H.R. 5630 would require states to add new reporting on medication diversion, misuse and drug screening protocols to their Substance Use Prevention, Treatment, and Recovery Services Block Grant plans.
We want to be direct here: accountability matters. Public dollars should be tracked carefully and treatment systems should be transparent. GHAI supports data transparency and responsible oversight of public funding.
But H.R. 5630 goes beyond grant oversight and it misplaces responsibility. Drug diversion enforcement is primarily the responsibility of the Drug Enforcement Administration (DEA), not Substance Abuse and Mental Health Services Administration (SAMHSA) grant managers or state opioid treatment authorities. By requiring diversion, misuse and screening reporting through the block grant, the bill pushes SAMHSA, states and grantees into a law enforcement monitoring role they were never designed to fill. The core purpose of the block grant is to expand access to prevention treatment, and recovery services. This bill moves it in a different direction.
At a time when the country has finally started to see real progress on overdose deaths, adding unfunded administrative burden to frontline programs is not a neutral ask. It has a cost that is measured in care that does not get delivered.

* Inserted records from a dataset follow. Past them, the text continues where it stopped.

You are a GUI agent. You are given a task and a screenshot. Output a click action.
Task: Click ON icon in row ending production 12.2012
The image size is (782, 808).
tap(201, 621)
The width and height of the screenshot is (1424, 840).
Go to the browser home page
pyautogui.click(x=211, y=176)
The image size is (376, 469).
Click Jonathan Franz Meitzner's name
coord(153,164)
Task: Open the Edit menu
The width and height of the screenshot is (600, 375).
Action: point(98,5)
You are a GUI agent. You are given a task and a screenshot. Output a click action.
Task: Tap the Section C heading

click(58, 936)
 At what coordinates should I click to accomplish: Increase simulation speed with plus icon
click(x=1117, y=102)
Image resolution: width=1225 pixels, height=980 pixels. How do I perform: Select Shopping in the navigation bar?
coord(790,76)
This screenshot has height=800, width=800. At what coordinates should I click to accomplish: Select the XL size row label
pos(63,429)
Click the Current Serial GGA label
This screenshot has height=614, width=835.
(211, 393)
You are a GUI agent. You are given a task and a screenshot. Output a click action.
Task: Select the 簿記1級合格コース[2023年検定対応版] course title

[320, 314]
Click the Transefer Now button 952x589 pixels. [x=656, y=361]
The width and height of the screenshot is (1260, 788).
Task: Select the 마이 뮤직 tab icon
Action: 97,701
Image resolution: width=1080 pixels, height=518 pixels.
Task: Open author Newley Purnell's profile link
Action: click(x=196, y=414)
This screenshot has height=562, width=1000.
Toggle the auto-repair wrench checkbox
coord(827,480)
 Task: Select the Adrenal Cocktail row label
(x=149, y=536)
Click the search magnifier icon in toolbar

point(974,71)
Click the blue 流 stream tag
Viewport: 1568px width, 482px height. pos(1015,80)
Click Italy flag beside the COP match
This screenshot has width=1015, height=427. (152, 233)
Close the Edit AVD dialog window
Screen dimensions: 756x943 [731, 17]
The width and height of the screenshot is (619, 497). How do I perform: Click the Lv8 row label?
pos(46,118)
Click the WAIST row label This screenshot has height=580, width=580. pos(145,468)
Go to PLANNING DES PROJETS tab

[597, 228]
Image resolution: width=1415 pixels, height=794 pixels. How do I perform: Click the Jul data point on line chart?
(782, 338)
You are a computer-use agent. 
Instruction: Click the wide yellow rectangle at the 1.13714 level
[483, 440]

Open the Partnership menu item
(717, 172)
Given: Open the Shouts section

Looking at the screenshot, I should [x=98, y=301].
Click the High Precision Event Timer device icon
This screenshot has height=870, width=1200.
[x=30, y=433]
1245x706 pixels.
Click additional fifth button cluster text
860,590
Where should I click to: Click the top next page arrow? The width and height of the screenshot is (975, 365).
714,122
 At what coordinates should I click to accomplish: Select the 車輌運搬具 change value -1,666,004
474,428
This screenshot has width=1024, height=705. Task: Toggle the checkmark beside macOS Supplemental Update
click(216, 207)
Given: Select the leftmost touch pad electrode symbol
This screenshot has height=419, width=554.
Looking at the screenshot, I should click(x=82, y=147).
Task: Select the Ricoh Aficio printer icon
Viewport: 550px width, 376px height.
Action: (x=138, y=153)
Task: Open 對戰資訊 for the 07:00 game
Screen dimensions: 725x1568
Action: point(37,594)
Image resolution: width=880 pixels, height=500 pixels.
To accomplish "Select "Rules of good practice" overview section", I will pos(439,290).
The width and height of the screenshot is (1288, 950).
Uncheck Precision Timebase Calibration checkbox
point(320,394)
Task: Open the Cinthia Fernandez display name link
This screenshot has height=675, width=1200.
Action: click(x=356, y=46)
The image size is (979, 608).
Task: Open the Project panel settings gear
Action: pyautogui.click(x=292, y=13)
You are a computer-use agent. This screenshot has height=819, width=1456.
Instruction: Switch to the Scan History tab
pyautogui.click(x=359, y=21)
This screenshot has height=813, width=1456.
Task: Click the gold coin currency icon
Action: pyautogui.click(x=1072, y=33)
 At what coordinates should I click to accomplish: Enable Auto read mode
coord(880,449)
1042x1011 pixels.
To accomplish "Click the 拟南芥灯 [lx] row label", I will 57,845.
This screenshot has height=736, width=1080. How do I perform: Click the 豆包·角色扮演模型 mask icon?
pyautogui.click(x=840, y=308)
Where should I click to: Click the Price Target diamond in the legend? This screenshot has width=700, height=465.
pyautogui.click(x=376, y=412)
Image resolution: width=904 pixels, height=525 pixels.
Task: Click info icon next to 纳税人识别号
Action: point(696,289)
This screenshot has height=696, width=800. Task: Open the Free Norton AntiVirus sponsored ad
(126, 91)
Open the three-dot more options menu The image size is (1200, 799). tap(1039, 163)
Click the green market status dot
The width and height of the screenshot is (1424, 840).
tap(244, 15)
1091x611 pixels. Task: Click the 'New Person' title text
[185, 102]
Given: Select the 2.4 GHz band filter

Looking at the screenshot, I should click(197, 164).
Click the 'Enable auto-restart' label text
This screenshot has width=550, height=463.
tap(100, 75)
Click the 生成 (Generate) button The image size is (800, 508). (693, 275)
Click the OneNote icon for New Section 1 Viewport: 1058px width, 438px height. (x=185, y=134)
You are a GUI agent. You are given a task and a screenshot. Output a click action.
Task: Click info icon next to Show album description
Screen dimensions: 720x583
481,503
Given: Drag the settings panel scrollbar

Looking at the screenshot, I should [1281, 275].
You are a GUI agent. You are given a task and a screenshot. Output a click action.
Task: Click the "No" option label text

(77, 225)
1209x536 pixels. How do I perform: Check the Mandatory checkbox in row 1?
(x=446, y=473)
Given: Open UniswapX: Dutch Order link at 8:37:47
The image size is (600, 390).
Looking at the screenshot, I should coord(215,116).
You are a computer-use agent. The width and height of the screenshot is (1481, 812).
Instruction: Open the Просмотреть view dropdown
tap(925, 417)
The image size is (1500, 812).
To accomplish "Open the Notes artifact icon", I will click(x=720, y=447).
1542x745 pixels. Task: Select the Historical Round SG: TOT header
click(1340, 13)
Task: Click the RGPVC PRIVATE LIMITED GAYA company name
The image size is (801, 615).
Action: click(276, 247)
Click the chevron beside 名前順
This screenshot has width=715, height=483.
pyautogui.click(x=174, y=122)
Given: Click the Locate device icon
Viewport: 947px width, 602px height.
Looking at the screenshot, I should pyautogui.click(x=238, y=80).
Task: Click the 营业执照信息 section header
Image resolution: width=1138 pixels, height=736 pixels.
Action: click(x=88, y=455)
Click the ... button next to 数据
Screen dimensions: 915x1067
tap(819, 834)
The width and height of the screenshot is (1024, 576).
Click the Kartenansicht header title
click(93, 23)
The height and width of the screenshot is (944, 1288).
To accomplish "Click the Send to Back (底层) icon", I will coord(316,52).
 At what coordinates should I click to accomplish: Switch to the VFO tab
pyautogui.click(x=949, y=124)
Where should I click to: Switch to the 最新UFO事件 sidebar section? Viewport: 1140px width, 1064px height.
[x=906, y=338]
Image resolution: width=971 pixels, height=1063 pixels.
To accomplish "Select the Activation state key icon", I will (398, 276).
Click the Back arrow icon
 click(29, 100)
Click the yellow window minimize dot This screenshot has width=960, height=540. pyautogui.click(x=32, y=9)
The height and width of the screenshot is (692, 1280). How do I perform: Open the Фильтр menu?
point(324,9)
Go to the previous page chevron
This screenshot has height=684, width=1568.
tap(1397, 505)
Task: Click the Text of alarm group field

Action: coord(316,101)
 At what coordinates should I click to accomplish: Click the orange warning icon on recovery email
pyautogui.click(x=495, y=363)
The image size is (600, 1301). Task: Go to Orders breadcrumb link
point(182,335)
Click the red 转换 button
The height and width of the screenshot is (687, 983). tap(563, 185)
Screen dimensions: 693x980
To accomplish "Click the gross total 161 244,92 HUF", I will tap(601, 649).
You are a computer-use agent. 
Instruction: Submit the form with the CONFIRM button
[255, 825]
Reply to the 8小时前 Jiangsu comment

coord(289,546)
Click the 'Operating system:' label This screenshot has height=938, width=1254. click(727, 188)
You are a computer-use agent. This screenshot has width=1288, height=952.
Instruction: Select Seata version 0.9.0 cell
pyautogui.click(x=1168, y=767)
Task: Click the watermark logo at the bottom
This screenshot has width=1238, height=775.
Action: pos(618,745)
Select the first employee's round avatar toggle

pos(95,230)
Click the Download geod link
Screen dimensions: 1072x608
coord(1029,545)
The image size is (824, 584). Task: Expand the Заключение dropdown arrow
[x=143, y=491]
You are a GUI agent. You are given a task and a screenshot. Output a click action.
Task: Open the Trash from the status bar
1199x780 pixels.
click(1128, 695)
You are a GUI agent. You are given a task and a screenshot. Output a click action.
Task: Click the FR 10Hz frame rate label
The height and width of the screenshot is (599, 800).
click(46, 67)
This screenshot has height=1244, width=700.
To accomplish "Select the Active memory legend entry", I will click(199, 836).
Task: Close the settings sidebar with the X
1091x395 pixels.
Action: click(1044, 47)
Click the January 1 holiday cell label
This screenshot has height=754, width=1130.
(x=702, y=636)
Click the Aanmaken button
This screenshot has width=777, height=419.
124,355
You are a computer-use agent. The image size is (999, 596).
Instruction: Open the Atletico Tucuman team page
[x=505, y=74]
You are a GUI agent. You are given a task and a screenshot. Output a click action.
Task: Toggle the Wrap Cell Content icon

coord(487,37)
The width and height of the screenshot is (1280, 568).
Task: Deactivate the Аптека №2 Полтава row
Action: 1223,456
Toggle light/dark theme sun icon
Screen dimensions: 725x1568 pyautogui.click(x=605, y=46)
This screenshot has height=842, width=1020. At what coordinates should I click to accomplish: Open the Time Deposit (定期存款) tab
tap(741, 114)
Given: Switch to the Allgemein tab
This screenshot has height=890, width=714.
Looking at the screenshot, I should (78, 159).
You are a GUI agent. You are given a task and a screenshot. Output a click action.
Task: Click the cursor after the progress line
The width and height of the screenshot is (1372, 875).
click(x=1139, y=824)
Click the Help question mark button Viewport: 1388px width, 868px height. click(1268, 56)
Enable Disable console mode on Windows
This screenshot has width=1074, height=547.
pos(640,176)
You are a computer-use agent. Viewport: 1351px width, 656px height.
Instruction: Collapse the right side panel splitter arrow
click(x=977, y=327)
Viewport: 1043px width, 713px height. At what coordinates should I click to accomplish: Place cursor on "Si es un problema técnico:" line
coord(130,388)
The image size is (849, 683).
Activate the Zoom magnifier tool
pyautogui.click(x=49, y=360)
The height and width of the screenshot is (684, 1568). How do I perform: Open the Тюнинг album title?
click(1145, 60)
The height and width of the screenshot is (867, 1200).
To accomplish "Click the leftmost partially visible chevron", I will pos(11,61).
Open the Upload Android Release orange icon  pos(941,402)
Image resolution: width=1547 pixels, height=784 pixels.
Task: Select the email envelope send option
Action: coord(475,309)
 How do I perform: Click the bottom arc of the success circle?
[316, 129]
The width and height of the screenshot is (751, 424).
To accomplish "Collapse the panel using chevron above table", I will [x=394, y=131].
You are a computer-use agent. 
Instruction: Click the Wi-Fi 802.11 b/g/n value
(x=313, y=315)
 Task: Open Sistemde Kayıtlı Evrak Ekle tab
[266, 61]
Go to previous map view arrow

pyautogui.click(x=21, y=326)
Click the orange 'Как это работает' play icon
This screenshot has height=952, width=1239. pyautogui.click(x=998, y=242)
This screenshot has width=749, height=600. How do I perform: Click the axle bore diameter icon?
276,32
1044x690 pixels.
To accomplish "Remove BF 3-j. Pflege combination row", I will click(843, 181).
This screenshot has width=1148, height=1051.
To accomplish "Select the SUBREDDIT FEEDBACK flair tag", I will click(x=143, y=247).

If Congress wants to strengthen accountability for how block grant funds are used, we welcome that conversation. But it should be done in ways that support programs, not strain them.
The Medication That Cuts Overdose Risk in Half
The case for protecting methadone access is grounded in decades of evidence. NIH reported that overdose deaths were 59 percent lower over the next year for those receiving methadone than for those receiving no medication treatment. A more recent federal study among Medicare beneficiaries found methadone was associated with 58 percent lower odds of a later fatal overdose.
The patient advocates and treatment providers broadly supported making the 2024 flexibilities permanent, simply because the evidence showed they worked and patients stayed in treatment.
The country has also started to see real progress in overdose trends. CDC reported that the U.S. drug overdose death rate fell 27 percent from 2023 to 2024, the largest single-year decline on record. That progress is fragile. It should make lawmakers more careful about disrupting access to proven treatment, not less.
The Cost of Losing Access to Care
People experience treatment barriers as missed appointments, lost wages, longer drives and more instability.
And people do not just disappear when they lose access to care. They end up in emergency rooms. They cycle through jails. First, responders pick up the bill. The Joint Economic Committee estimates the opioid epidemic cost the U.S. nearly $1.5 trillion in 2020 alone, up 37 percent from 2017. That cost does not go away when treatment access shrinks. It shifts.
More than half of all Americans report being personally affected by addiction, in their own life or through a family member or close friend. This is not a niche policy debate. It is a question about whether we protect the progress we have fought hard to make, or hand it back.
What Policymakers Should Do
The right test for any policy affecting treatment access is straightforward: does it expand access to evidence-based care, not undermine it?
The Global Health Advocacy Incubator’s Overdose Prevention Initiative supports policies that expand access to high-quality, evidence-based treatment. In response, we led a joint statement with other Overdose Prevention organizations making our collective position clear: policies that restrict access to medications for opioid use disorder don't create a neutral baseline, they actively push people out of care.
We welcome the opportunity to work alongside policymakers who share that goal, for people before, during and after recovery, each step of the way.